La gente seguía de largo, no era de importancia lo que yo tenía que decir, por ello apreté los puños y fruncí el ceño logrando que algunos hombres me vieran.
—¡¿Y qué es aquello que nos dan, supuestamente?! —gritó un hombre que se acercaba desde las barandas del barco— ¿Vida? Mi vida es tan desdichada como la tuya.
—¿Quién eres, hombre? Cuéntame, ¿por qué hablas así de tu vida?
—Mi nombre es Hansel, mi padre se llama igual que yo, lo digo porque mi vida no ha ido más que solo en declives, mi madre murió, mi padre enfermó, tuve que trabajar en este barco para que mi salario sea enviado a él para su buena salud, cuando regresé lo encontré campante en una taberna, borracho y con la nariz tan roja como una grana norteña, no lo soporte y me largué de ese condenado Puerto. Los Dioses no me han dado una vida.
—Tal vez no te han dado la mejor vida, Hansel, pero es para que aprendas.

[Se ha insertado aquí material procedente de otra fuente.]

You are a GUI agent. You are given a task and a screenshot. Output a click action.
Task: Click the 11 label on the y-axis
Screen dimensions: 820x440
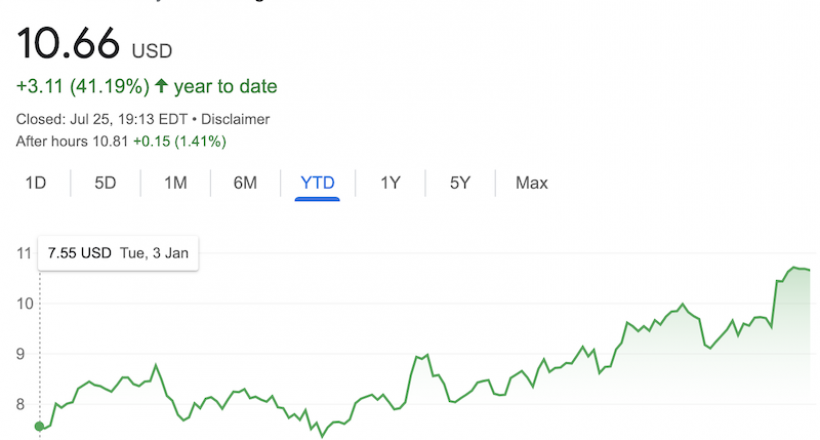(24, 254)
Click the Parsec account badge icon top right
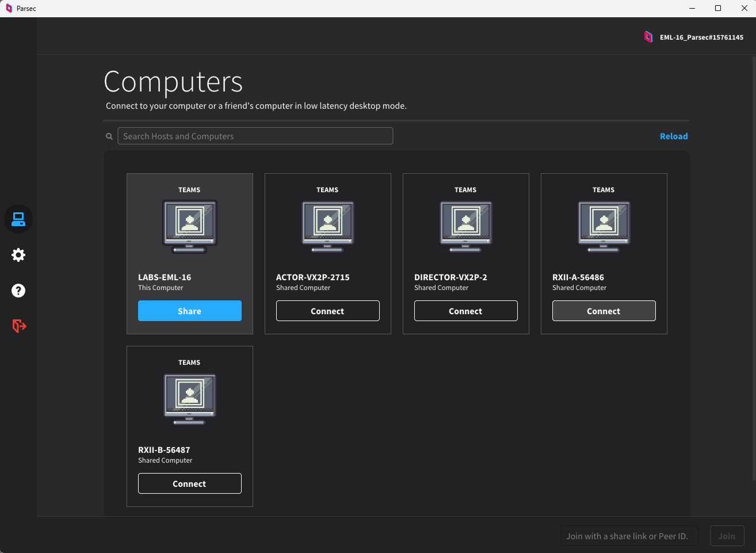 (x=648, y=36)
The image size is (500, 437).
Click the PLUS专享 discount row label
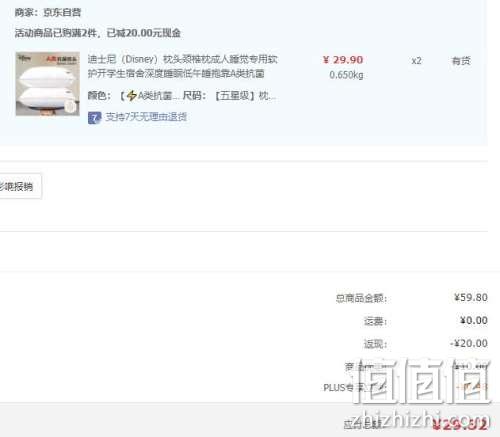[x=355, y=388]
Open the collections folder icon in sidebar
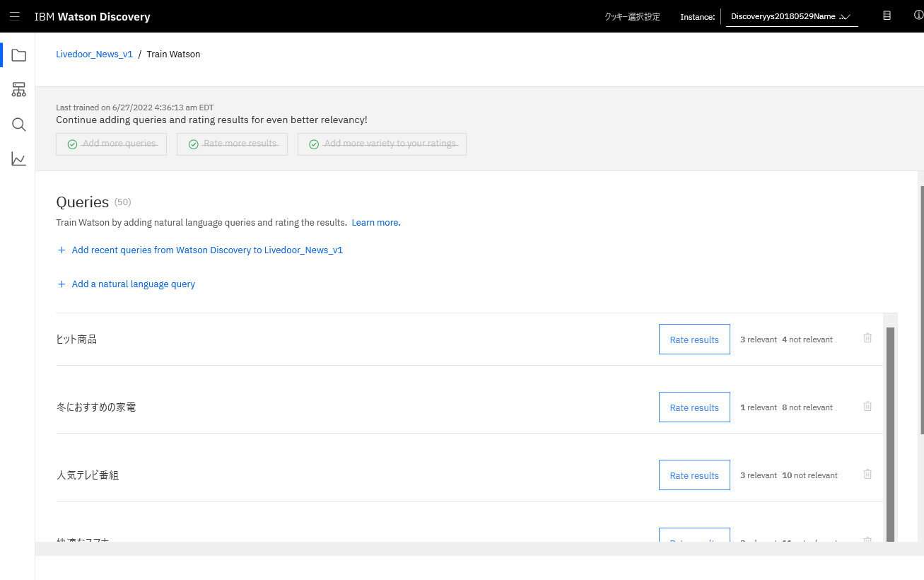The width and height of the screenshot is (924, 580). click(x=19, y=55)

Alcé la vista y pronto un círculo de personas se encontraba a mi alrededor, expectantes de lo que podía decir acerca de los Dioses, así que hablé.
—Los Dioses nos prueban, nos tientan para que nosotros rechacemos los impulsos y lleguemos a la iluminación con la paciencia, los Dioses no son buenos ni malos, pero son pacientes y debemos aspirar a ser como ellos.

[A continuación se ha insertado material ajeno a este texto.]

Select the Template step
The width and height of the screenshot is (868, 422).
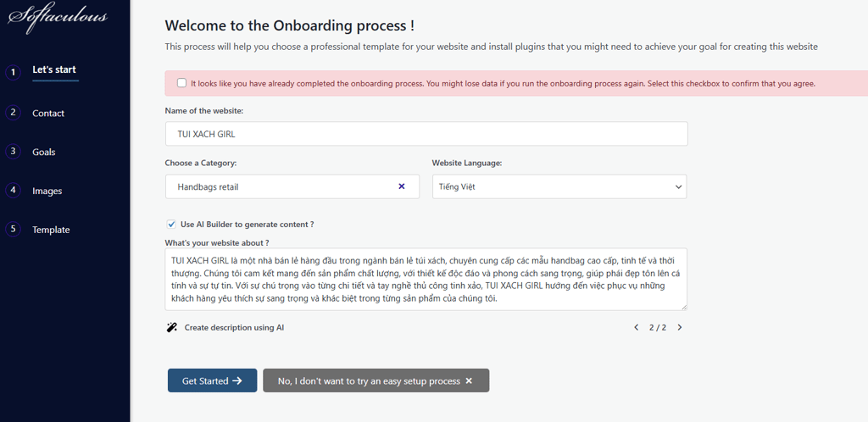pos(51,230)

—¡¿Por qué?! —gritó una voz de entre la multitud, un anciano de vigorosa voz, de ojos oscuros como la noche y la piel muy arrugada pero firme, de tez blanca y un extraño mechón de color blanco— ¿Por qué aspirar a ser como alguien que abandonó al mundo a su suerte?
—Nos otorgaron la libertad de decidir —respondí y antes de añadir más este me interrumpió.
—Pero acaso no nos creó Kerit, los Dioses no merecen nuestra adoración, utilizan una especie de magia macabra como la magia de la muerte para alimentarse de nuestra fe, son egoístas y solo buscan ser más fuertes.
—¡Eso no es cierto! —di un paso hacia el frente, que logró hacer retroceder a la gente que estaba frente a mí, pues una extraña brisa salió del mar y de mi cuerpo hacia esa dirección— los Dioses nos salvan día a día...
—Pruébamelo —interrumpió el anciano.
—Ellos me salvaron, ella sobretodo y yo la he visto, por eso te digo que es real, tan real como tú y yo.
—No es una prueba, anciano —dijo acercándose al espacio que creo el círculo de la gente.
—Tu también eres un anciano, quizás hemos vivido el mismo tiempo y me parece ilógico que no creas en los Diez.
—He vivido mucho tiempo, quizás más que tú y no creo en ellos porque nos abandonaron.
—¡Siguen aquí! Pero necesitan de nosotros para crecer juntos.
—No me interesa —se acercó todavía más, de hecho estaba tan cerca que podía sentir su respiración pausada— no quiero que prediques a tus dioses en este barco —me dijo solamente a mí— esta gente seguirá mis órdenes.
Sus pupilas se dilataron dándole una oscuridad más pronunciada a sus ojos, un pequeño fastidio en mi cabeza y en mis ojos me hizo retroceder y aplastarlos como si tratara de sacar una legaña, miré al hombre y por un segundo vi sus ojos ciegos, protagonizando al personaje de mis pesadillas: Draegan; pero parpadeé y sus ojos volvieron a ser negros como la noche.
—¿Quién eres? —pregunté.
—No te interesa, Aleidón —dijo y se marchó, dejándome consternado.
Dar me miró de reojo, comprendió mi estupor y el también se sentía extraño, ¿cómo sabía mi nombre? Cientos de ideas recorrieron mi cabeza, si era el capitán, definitivamente tenía un gran disgusto con los dioses, y que podría ser Draegan, el vampiro que mató a los magos, pero era improbable, pues sería un hecho de hace diez mil años.